Gli attacchi al diritto sindacale, l’invasione della privacy, le diseguaglianze tra lavoratori autonomi e dipendenti, la militarizzazione del territorio e dei centri urbani, le zone rosse e così via. Sono tutte cose che non scopriamo oggi; ed è bizzarro sorprendersi all’idea che non spariranno a emergenza finita. Così come è chiaro, invece, che la biopolitica medicalizzante che si vorrebbe totalitaria sta mostrando in questa occasione dei limiti ben evidenti, nell’incapacità del potentissimo panopticon globale di frenare l’avanzata dell’epidemia – da cui gli inquietanti inviti ad ampliare gli strumenti di sorveglianza per illuminare un cono d’ombra che evidentemente persiste.
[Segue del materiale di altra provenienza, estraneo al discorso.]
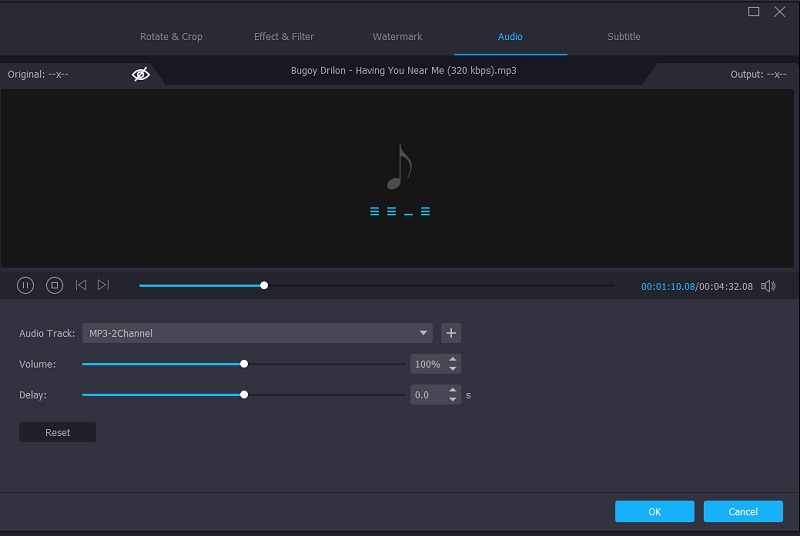The image size is (800, 536).
Task: Open the Effect & Filter tab
Action: tap(284, 37)
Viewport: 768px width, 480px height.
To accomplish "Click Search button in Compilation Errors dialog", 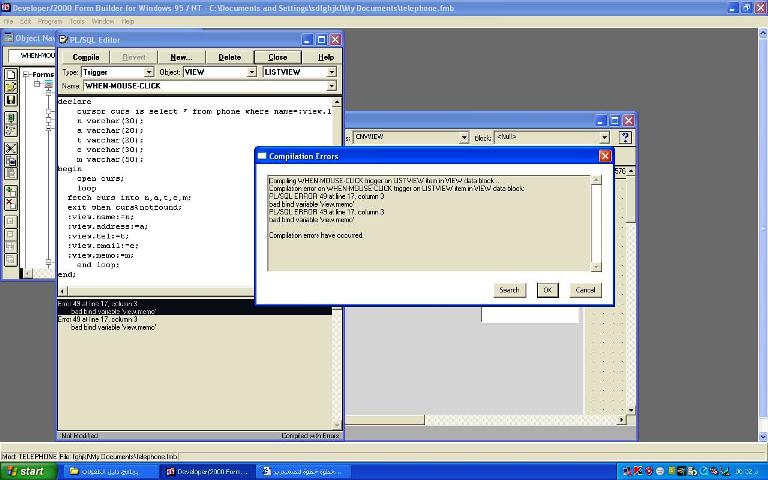I will click(x=509, y=290).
L’epidemia è qui per restare: più che a un’emergenza, siamo di fronte a una crisi di medio periodo. E allora, forse, anziché cercare di capire chi ha ragione, chi ha torto, chi ce l’ha avuto prima e chi di più, dovremmo concentrare gli sforzi nell’indirizzare la gestione di questa crisi su binari che ci permettano una convivenza con la malattia se non serena, almeno sensata, tenendo presente che una certa schizofrenia è inevitabile, senza per questo rinunciare alla vigilanza e alla critica. Ma soprattutto dovremmo accompagnare e sostenere i medici e i ricercatori nei loro sforzi per comprendere e contrastare la malattia, esigendo da subito copiosi finanziamenti pubblici per la sanità statale e precettando il settore privato. È anche l’occasione giusta per affinare le risposte pubbliche e comunitarie alle crisi in generale, che risultano ancora inspiegabilmente povere se non punitive sul piano sociale – il terreno su cui le epidemie fanno da sempre i danni peggiori nel medio e nel lungo periodo.

Quando avremo elementi più certi su questa epidemia? Probabilmente fra qualche mese. E se il Covid-19, come alcuni ipotizzano, dovesse diventare endemico, saranno dati importanti per capire le strategie di contrasto al virus negli anni a venire. Su questo versante siamo in mano ai medici. Tutto il resto, come al solito, sta a noi.

Gaia Benzi

Attivista e ricercatrice di letteratura italiana. Ha scritto per Micromega, Dinamopress, CheFare e Nazione Indiana.